Beginning with the first line of the data below, reproduce every line unchanged, ending with the line that holds "The height and width of the screenshot is (817, 958).".

[Input data — start]

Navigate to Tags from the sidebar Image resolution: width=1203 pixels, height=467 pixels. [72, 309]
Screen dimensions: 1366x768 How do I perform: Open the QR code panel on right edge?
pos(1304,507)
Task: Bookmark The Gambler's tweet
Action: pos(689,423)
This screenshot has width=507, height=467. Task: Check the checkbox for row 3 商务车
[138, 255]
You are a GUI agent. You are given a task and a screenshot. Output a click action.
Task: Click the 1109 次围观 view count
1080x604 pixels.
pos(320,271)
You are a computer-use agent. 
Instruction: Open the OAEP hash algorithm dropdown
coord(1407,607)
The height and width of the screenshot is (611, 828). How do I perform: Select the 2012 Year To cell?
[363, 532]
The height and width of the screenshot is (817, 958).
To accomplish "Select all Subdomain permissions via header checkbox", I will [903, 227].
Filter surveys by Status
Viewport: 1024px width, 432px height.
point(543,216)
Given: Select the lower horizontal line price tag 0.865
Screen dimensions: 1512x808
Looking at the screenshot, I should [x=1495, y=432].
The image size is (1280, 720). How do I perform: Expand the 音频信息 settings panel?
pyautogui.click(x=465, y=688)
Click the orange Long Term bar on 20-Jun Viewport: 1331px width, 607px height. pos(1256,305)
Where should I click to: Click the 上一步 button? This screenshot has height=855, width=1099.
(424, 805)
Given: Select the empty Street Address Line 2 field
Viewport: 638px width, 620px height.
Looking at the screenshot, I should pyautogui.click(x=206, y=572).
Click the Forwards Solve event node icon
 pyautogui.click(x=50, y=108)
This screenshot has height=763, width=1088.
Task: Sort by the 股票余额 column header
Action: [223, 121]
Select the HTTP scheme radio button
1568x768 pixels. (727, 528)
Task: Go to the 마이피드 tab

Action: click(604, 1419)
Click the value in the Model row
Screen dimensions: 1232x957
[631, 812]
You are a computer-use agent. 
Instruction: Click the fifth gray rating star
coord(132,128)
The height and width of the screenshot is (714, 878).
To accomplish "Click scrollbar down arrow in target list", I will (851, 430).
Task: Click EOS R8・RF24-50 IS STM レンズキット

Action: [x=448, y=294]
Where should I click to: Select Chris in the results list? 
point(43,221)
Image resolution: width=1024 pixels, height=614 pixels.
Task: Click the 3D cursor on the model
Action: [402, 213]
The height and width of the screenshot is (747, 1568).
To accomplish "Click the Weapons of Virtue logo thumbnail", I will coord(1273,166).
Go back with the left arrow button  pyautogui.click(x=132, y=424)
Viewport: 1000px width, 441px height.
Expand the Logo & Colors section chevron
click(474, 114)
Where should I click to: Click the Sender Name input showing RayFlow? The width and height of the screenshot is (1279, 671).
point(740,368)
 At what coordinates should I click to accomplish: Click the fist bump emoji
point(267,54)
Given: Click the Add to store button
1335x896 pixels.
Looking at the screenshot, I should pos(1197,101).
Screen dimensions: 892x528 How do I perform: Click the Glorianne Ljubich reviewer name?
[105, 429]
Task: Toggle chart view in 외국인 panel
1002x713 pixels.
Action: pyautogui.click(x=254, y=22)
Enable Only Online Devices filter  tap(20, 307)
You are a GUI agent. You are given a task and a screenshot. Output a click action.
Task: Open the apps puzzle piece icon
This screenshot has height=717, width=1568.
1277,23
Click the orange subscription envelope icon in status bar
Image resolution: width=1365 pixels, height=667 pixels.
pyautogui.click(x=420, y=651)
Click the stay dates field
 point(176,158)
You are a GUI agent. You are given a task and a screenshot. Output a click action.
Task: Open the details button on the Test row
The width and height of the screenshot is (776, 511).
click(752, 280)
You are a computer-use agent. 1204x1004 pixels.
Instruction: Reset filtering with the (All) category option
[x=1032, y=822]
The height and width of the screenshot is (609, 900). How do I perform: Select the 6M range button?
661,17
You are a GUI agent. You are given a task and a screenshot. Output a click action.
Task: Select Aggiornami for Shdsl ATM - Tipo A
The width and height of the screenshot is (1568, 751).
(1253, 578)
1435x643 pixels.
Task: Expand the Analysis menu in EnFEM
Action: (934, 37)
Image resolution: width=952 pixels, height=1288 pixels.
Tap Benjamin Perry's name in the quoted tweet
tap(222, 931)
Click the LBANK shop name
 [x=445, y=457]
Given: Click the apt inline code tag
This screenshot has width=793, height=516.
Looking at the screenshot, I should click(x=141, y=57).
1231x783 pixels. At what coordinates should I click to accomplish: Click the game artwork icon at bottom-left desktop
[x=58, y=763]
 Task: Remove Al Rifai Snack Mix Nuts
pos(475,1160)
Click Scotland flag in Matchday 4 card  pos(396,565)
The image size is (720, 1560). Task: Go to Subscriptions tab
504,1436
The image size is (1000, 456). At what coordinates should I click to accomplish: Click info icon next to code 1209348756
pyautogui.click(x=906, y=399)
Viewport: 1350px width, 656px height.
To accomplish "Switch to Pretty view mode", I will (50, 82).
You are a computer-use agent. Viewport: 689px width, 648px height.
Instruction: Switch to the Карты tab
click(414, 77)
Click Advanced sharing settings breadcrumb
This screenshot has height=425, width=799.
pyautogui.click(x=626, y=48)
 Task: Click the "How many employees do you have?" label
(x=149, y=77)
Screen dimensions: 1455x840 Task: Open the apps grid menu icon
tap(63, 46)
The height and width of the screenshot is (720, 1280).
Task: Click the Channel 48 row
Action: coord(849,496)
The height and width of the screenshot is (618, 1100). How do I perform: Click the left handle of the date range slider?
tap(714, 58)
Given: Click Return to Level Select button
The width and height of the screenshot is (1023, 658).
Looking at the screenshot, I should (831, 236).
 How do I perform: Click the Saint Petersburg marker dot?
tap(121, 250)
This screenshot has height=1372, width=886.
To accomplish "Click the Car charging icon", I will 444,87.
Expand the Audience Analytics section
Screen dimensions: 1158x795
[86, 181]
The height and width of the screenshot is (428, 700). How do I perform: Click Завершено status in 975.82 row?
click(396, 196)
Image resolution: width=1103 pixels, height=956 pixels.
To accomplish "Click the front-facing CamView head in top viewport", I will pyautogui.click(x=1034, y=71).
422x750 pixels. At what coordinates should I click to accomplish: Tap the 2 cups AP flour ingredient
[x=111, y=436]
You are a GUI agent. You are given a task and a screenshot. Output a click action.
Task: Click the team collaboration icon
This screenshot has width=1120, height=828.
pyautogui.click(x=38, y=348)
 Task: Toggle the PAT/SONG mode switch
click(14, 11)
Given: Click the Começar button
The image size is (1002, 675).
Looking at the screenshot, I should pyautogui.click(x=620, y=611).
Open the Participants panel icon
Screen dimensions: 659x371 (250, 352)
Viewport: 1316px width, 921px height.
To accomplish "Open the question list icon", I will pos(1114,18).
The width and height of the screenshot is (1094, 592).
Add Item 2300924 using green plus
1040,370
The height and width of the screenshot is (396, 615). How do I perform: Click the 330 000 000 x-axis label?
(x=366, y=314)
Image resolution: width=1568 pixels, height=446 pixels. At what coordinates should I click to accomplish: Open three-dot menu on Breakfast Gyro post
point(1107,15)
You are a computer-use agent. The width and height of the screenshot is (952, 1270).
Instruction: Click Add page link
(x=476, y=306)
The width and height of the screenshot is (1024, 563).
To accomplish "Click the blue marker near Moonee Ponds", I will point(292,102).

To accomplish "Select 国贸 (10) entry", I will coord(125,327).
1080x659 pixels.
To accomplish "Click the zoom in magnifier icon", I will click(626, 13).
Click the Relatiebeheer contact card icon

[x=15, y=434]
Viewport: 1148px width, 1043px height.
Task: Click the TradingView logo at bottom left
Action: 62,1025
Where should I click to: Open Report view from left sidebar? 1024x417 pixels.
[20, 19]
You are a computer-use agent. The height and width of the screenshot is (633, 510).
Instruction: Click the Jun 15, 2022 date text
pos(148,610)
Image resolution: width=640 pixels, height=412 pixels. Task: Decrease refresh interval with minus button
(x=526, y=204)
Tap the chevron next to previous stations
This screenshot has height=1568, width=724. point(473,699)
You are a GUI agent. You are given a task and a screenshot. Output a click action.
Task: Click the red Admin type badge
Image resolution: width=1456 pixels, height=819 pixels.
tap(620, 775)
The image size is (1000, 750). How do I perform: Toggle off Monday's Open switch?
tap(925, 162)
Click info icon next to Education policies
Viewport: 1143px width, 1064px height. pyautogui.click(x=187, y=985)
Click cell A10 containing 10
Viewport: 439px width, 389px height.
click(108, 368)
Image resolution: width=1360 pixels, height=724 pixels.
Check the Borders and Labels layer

[Input data — finish]

◆ Answer space
Navigate to Tags from the sidebar Image resolution: width=1203 pixels, height=467 pixels. [72, 309]
Screen dimensions: 1366x768 How do I perform: Open the QR code panel on right edge?
pos(1304,507)
Task: Bookmark The Gambler's tweet
Action: pos(689,423)
This screenshot has width=507, height=467. Task: Check the checkbox for row 3 商务车
[138, 255]
You are a GUI agent. You are given a task and a screenshot. Output a click action.
Task: Click the 1109 次围观 view count
1080x604 pixels.
pos(320,271)
You are a computer-use agent. 
Instruction: Open the OAEP hash algorithm dropdown
coord(1407,607)
The height and width of the screenshot is (611, 828). How do I perform: Select the 2012 Year To cell?
[363, 532]
The height and width of the screenshot is (817, 958).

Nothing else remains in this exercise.